In the light of excellent consumer spending growth, we’ll observe value opportunity creating yield differentiation across retail sector.
“In Q1 2018, investment volumes are likely to surpass €3bn, benefiting from deals closed in late 2017,” said James Chapman.
“The growth of local capital has proven itself across CEE, but perhaps most significantly in CR where it was responsible for over 37 percent of the volume of investment in 2017, with CPI, Reico and Mint all figuring strongly, as well as IAD in Slovakia. Home-grown capital is steadily on the rise now in other CEE markets, with OTP Fund and Diofa active in Hungary. Local capital as a proportional to market size may still be smaller in Poland but even here companies like PZN and PHU have re-entered the market and are bidding on core offices. So the growth, depth and maturity of local capital continues – and it is now moving cross-border,” said Jeff Alson, International Partner, Capital Markets Group, Cushman & Wakefield.
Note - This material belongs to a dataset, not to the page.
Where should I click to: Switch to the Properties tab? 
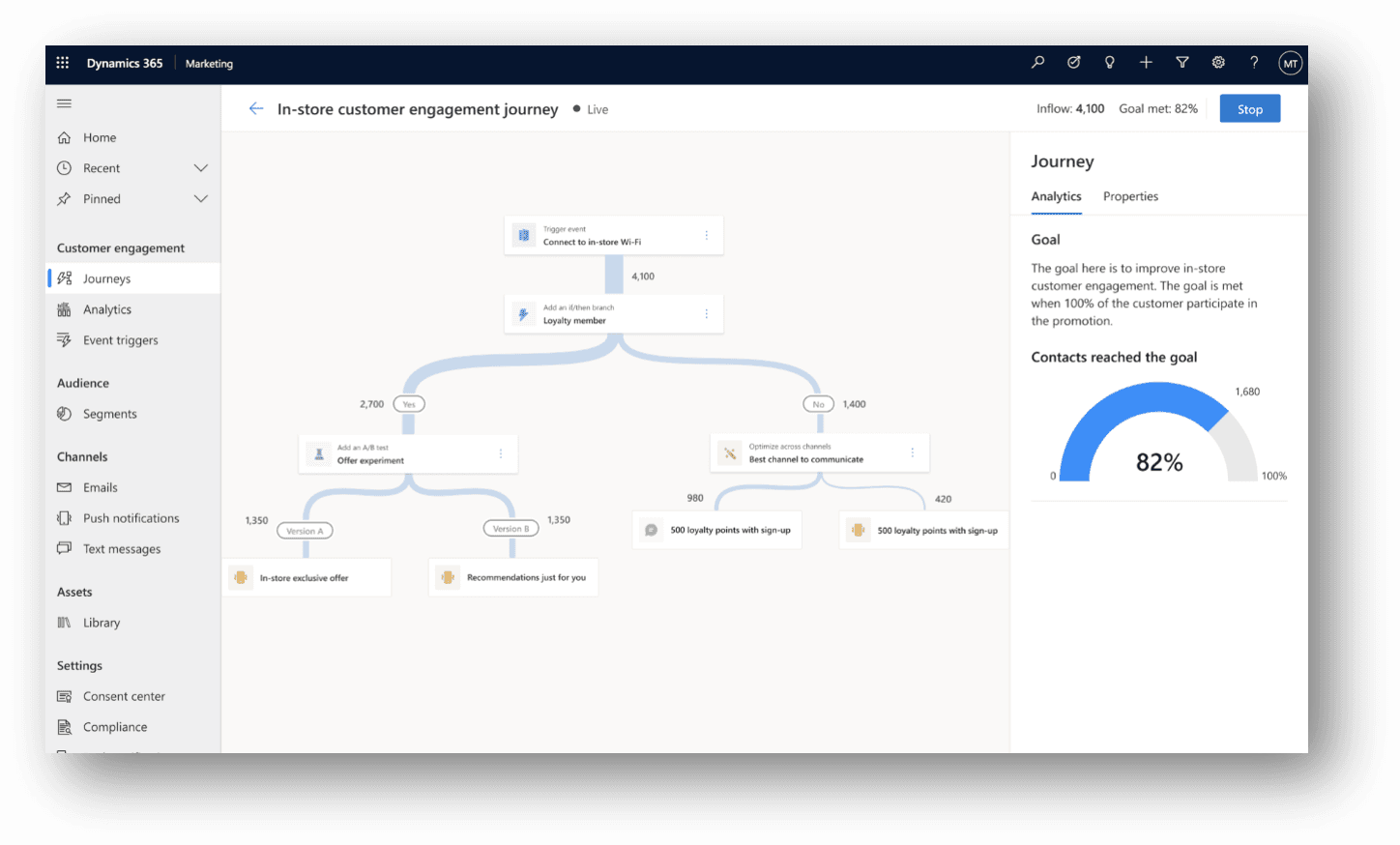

Largest regional transactions in 2017:
CIC’s acquisition of Logicor’s warehouse portfolio, which was the largest industrial transaction in Poland in 2017 (Cushman & Wakefield advised the buyer)
Union Investment’s acquisition of the Magnolia Park shopping centre in Wrocław for approximately €380 million, the largest retail transaction in Poland in 2017 (Cushman & Wakefield advised the buyer)
Disposal of IKEA’s retail park portfolio (Cushman & Wakefield advised the vendor)
RREEF’s acquisition of a portfolio of Fashion House outlet centres (Cushman & Wakefield advised the buyer)
Reico’s acquisition of the Galeria Słoneczna shopping centre in Radom for approximately €160 million, the second largest single asset transaction on the Polish retail market in 2017 (Cushman & Wakefield advised the buyer)
Globalworth’s acquisition of a majority stake in Griffin Premium Real Estate Disposal of a portfolio of 11 retail properties in the Czech Republic, Poland, Romania and Hungary by CBRE Global Investors for approximately €650m (Cushman & Wakefield advised the vendor).